In his presentation, Lewis provided more detail about what he called “items that have unusual adjustments.”
For example, the village anticipates adding an employee in the information technology area at a projected cost of $40,000. However, Lewis said that the salary will be offset by revenue generated through a shared-services agreement with Maplewood.
No increase was budgeted for police salaries, even though the police contract calls for raises. Lewis explained that the village would be able to hold the line on costs because of the retirement of officers who would be replaced by officers at entry-level salaries.
The village also will save money on utility bills in 2014 because it is not paying utilities for Village Hall.

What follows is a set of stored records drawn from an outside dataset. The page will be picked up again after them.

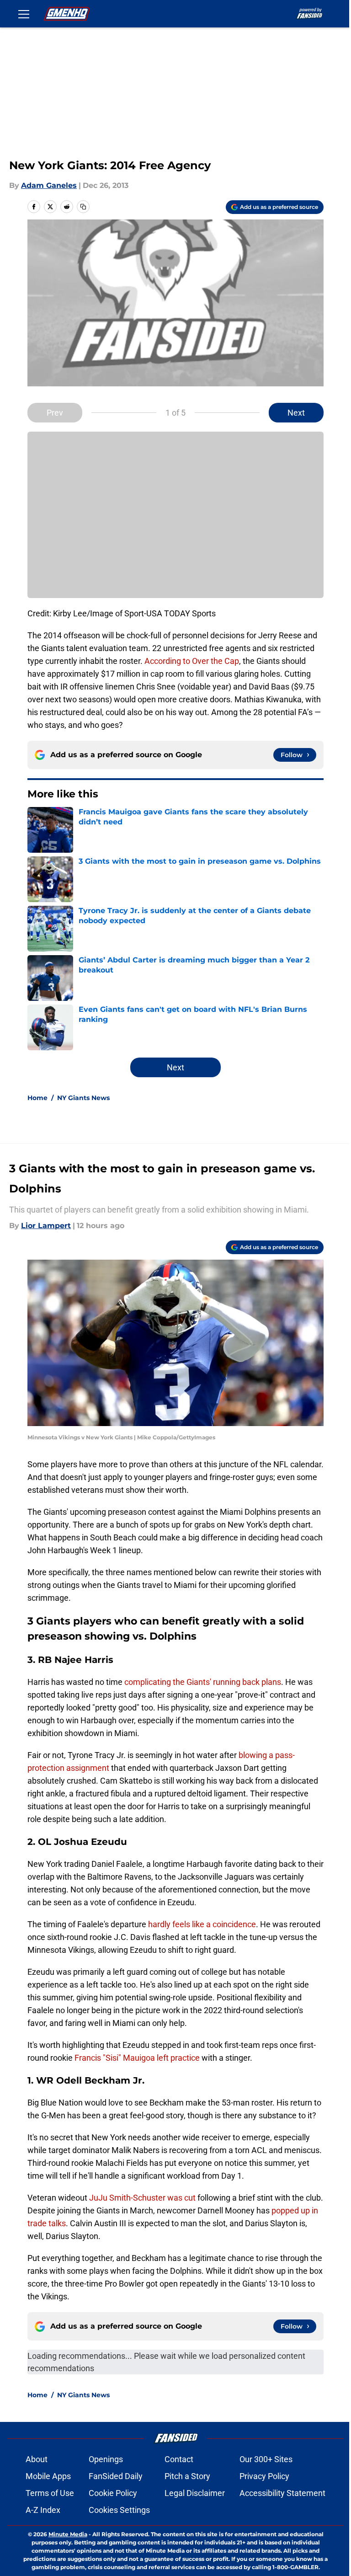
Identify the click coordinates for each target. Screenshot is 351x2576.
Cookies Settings (119, 2510)
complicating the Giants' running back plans (202, 1682)
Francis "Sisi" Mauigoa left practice (137, 2058)
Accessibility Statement (282, 2493)
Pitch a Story (187, 2476)
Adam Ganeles (49, 185)
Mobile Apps (48, 2476)
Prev (55, 412)
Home (37, 1098)
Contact (179, 2459)
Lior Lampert (46, 1225)
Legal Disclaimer (195, 2493)
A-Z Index (43, 2510)
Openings (106, 2459)
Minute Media (67, 2534)
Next (296, 412)
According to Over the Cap (191, 661)
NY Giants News (83, 1098)
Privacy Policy (264, 2476)
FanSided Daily (116, 2476)
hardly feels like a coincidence (202, 1924)
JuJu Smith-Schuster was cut (142, 2197)
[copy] (83, 206)
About (37, 2459)
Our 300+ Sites (265, 2459)
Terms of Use (50, 2493)
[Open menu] (23, 13)
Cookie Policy (113, 2493)
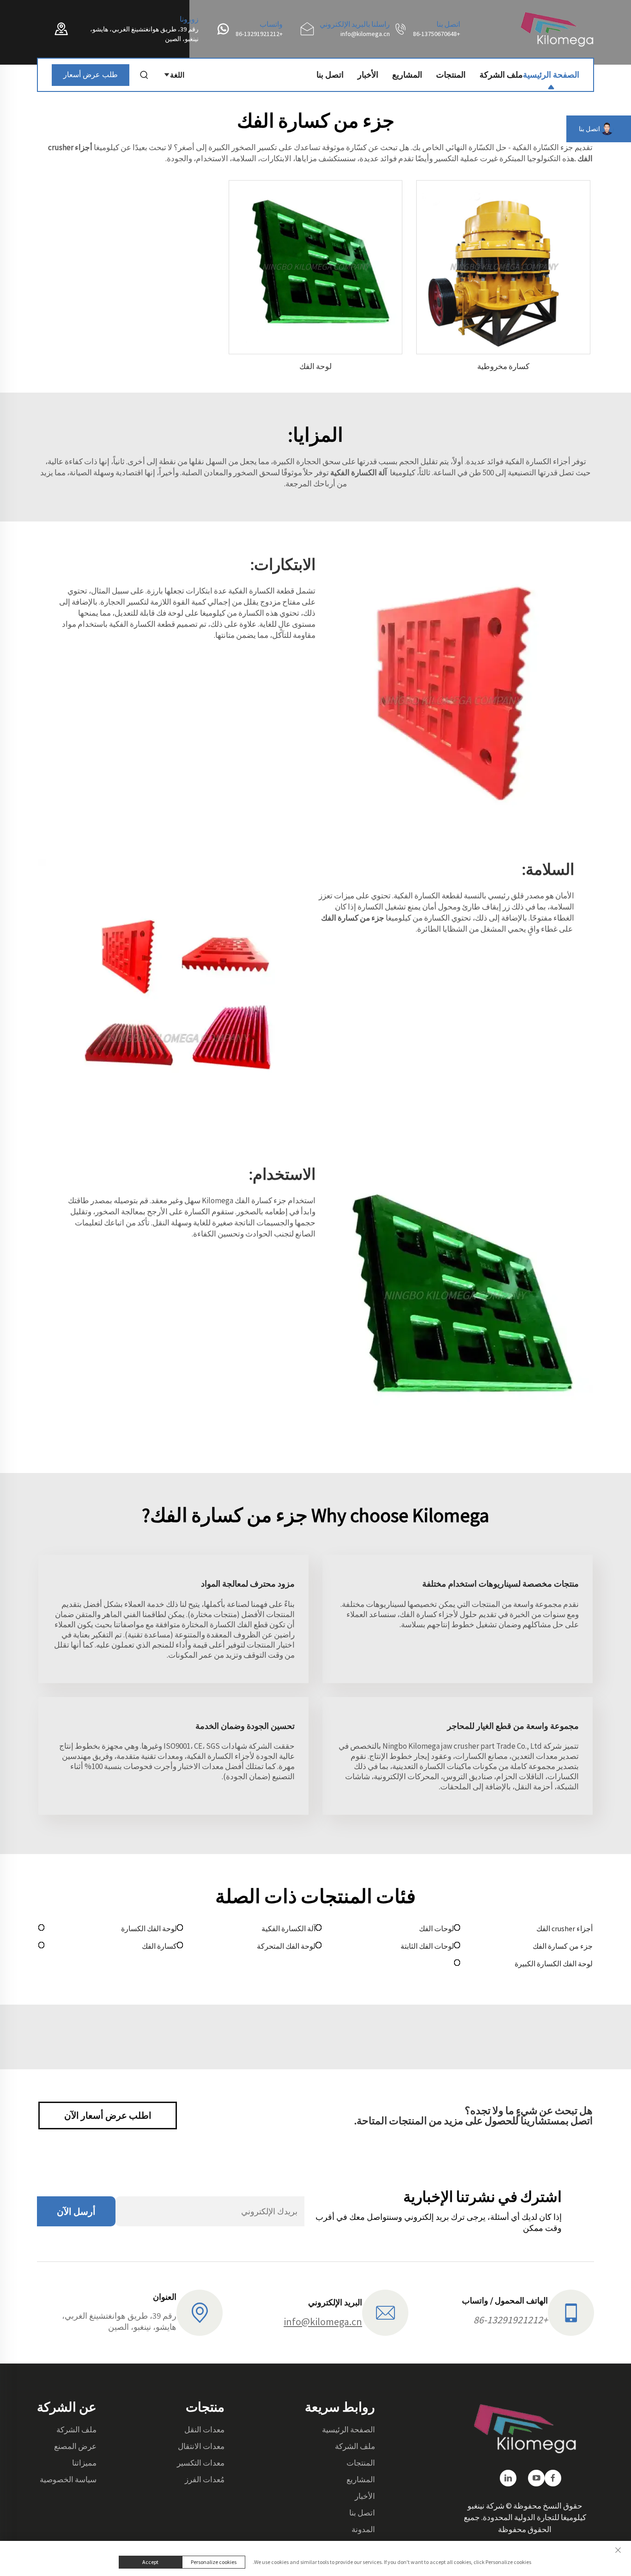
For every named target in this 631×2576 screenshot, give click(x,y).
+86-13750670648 (436, 34)
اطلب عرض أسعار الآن (108, 2115)
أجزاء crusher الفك (564, 1928)
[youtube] (536, 2478)
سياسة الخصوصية (68, 2479)
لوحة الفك (315, 366)
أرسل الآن (76, 2211)
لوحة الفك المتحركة (286, 1946)
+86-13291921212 (259, 34)
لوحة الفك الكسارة (149, 1928)
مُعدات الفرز (204, 2479)
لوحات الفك (436, 1928)
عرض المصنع (75, 2446)
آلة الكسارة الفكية (288, 1928)
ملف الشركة (501, 74)
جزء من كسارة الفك (563, 1946)
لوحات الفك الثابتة (427, 1946)
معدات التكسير (200, 2463)
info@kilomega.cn (365, 34)
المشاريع (407, 74)
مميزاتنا (84, 2463)
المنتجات (451, 74)
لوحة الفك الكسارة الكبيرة (554, 1963)
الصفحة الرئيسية (551, 74)
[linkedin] (508, 2478)
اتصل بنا (330, 74)
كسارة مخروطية (503, 366)
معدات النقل (204, 2429)
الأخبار (368, 74)
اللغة (177, 74)
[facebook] (553, 2478)
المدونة (363, 2529)
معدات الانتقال (201, 2446)
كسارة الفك (159, 1946)
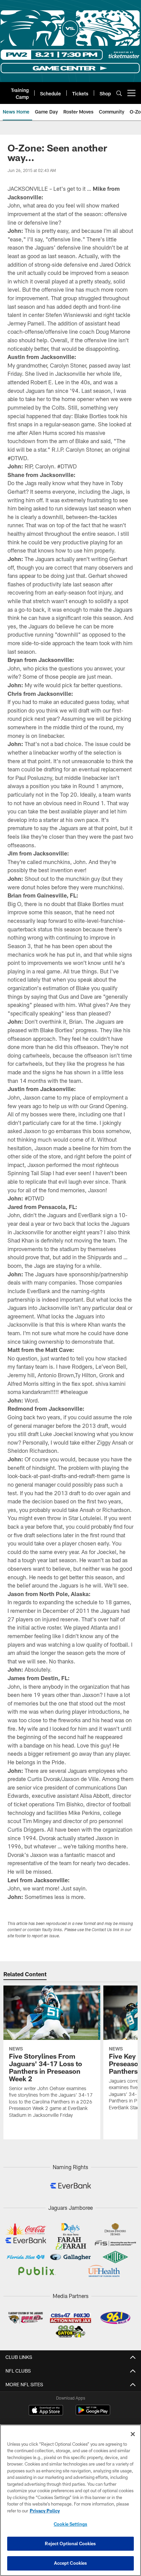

Construction fee revenues have increased substantially because “activity levels just really exploded on us,” Lewis said, noting that Seton Hall University’s construction projects are partly responsible. Those revenues are estimated at $600,000 for next year.
The trustees took a close look at sewer user fees, noting that the village added a $25 surcharge in 2013 to sewer bills in order to cover the village’s share of litigation costs in a massive pollution lawsuit. That litigation is ongoing, but trustees seemed reluctant to impose the $25 fee for a second year.
Lewis also covered the capital budget, which pays for projects from money the village borrows. The preliminary capital budget was set at nearly $2 million. The major-ticket items on the 2014 proposal were the purchase of vehicles and equipment for the Department of Public works at $350,000 and money for street repairs at $1.49 million.
The two streets included in the preliminary proposal are Hartford and Glenview roads. The money also would cover improvements to Irvington Avenue, traffic safety improvement, and repair to curbs and sidewalks owned by the village.
No date has been set for the next budget workshop.